MatchaPrika Club — CC BY-NC 4.0

Passion Illustrée

Paprika est une inconditionnelle des comic-books . Pour elle c'est un médium où s'allient narration visuelle et textuelle afin de produire une oeuvre. Tous ces personnages hauts en couleurs sont la conséquence de l'évolution de l'humanité. Un peu comme si les héros mythologiques d'antan s'étaient simplement modernisés et avaient changé de nom. Un peu comme si les contes et légendes avec leurs rires, leurs drames, leurs rebondissements, s'étaient octroyé des artistes pour leur donner une image concrète. Dans les comics, le scénariste ne décide pas de tout, c'est le résultat du travail d'équipe d'une personne qui écrit, une autre qui dessine, une autre qui fait de l'encrage, une autre qui fait de la couleur et une qui fait du lettrage. Lorsque vos yeux parcourent des pages de papier ou un écran, il ne faut pas oublier que derrière tout ça, ce sont des années d'expérience, de vies personnelles et d'interprétations qui ont donné ce que vous tenez entre vos mains.
# # # #
### Série d'exercices
1) Répondez à ces questions d'après le texte sur les comic-books :
(a) Quelles deux formes de narration s'allient dans ce médium selon Paprika ?
(b) De quoi les personnages hauts en couleurs sont-ils la conséquence ?
(c) Quelles tâches sont réparties entre les membres de l'équipe qui crée un comic ?
2) Prolongez le texte sur les comic-books au-delà de sa dernière phrase.

### Jeu de données
# # # #
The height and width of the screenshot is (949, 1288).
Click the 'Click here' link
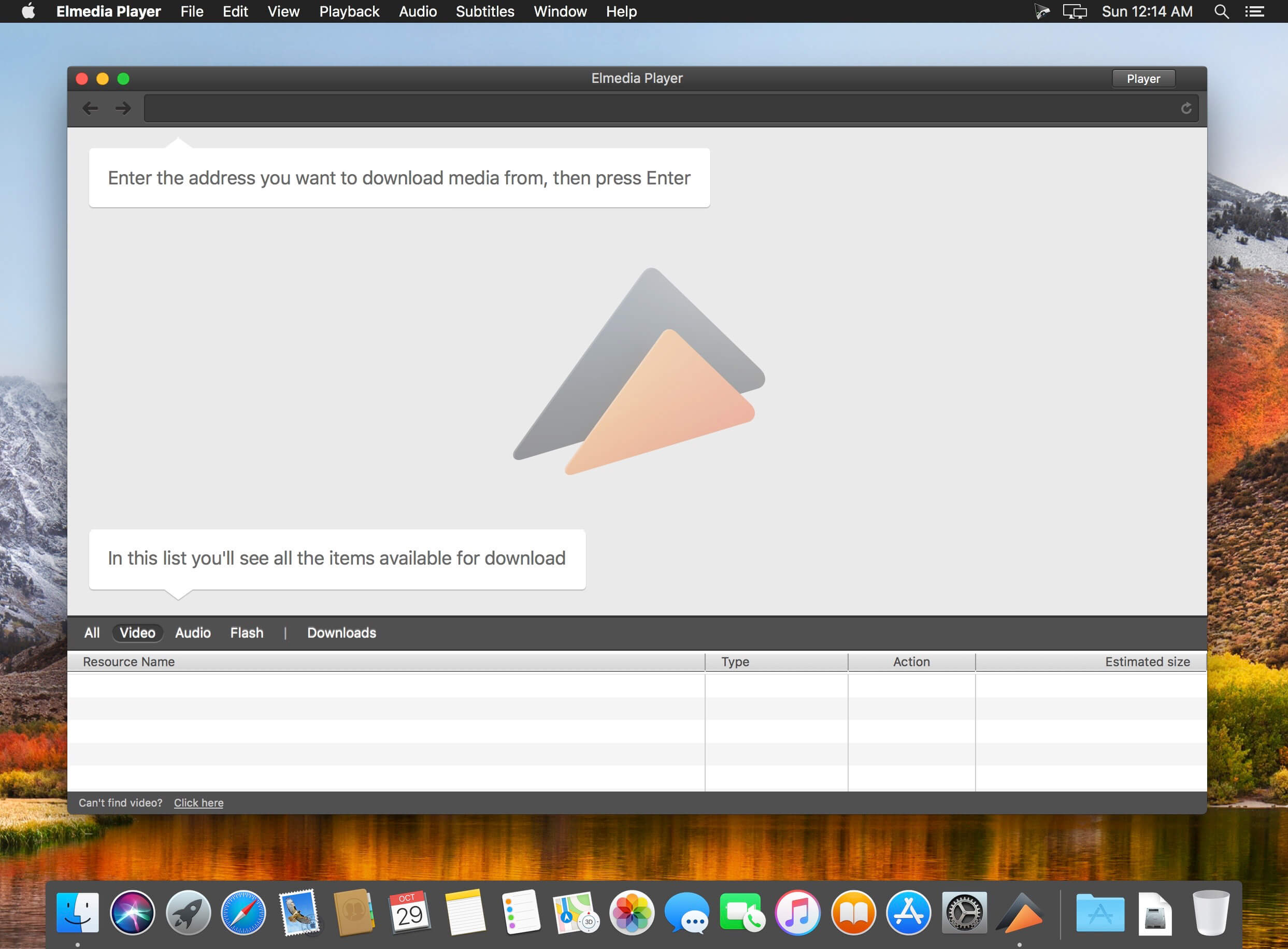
# # # #
### Réponses finales
1)
(a) La narration visuelle et la narration textuelle.
(b) De l'évolution de l'humanité.
(c) Écrire, dessiner, faire l'encrage, faire la couleur et faire le lettrage.

2)
Les égyptiens ont laissé leurs histoires fabuleuses sous formes de hiéroglyphes, les romains sous forme d'écrits, les héros modernes laisseront leur empreinte au futur sur des pages couvertes d'encre. Les comics sont la somme de milliers de personnes qui y ont insufflé ou puisé leurs vies personnelles, leurs anecdotes ou leur vécu, créant ainsi un gigantesque imaginaire collectif accessible contre un peu d'argent. Peut-être que dans cent ans ça n'existera plus et il ne restera des comics que quelques pièces de musées ou de rares exemplaires ayant survécu dans une bibliothèque oubliée.

Les comics c'est aussi l'occasion pour le lecteur de voir d'autres horizons, de se rêver en Spider-Man, en Mutant ou en citoyen ordinaire au second plan sur une case de foule. Sous le costume il y a un Peter Parker ou un Clark Kent, mais ça pourrait aussi bien être elle, ou le voisin, ou une tante ou même quelqu'un qui n'est qu'une connaissance. L'ordinaire devient extraordinaire, l'impossible devient possible. Les comics peuvent être vus comme autant de messages personnels pour devenir meilleur ou donner de soi afin d'aider ou de protéger son prochain. C'est un peu vous qui endossez un costume lorsque vous tournez toutes ces pages colorées ! Alors laissez moi vous parler de leur étonnante histoire...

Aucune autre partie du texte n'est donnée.